(Stored items)
───

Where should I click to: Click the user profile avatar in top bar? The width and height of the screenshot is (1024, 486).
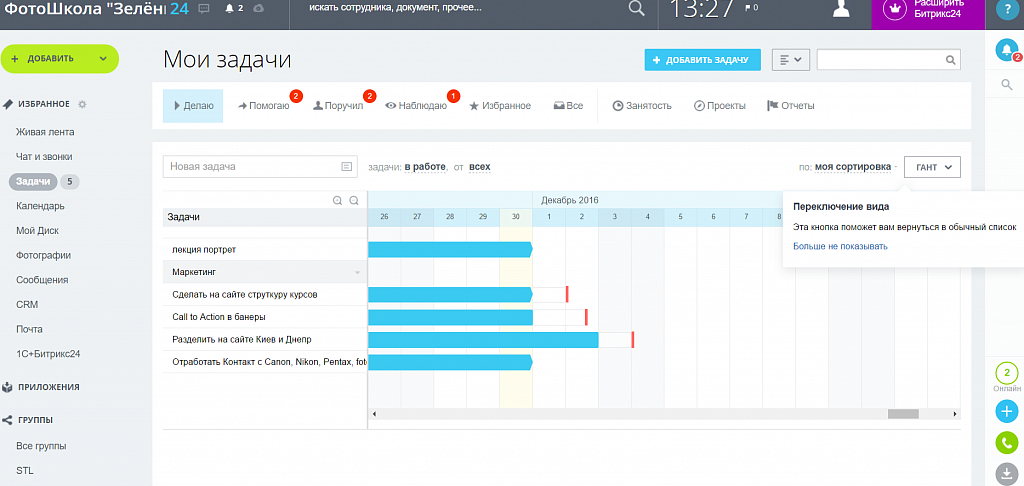(x=842, y=9)
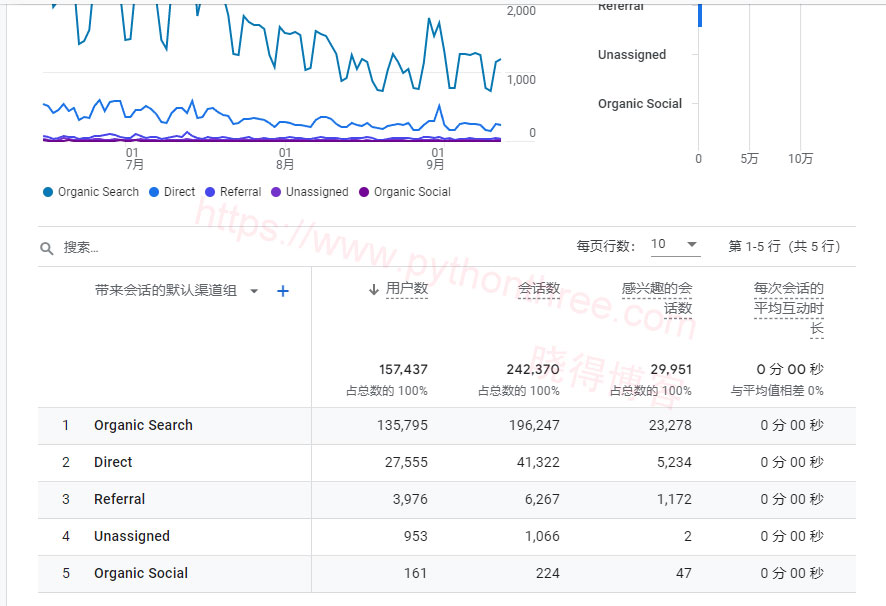Screen dimensions: 886x606
Task: Click into the 搜索 table search field
Action: coord(150,247)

───

Directions => Repeat the entries word for word and skip the pictures.

Solved exercise =>
Where should I click to: Click the user profile avatar in top bar? The width and height of the screenshot is (1024, 486).
(x=842, y=9)
Screen dimensions: 886x606
Task: Click into the 搜索 table search field
Action: coord(150,247)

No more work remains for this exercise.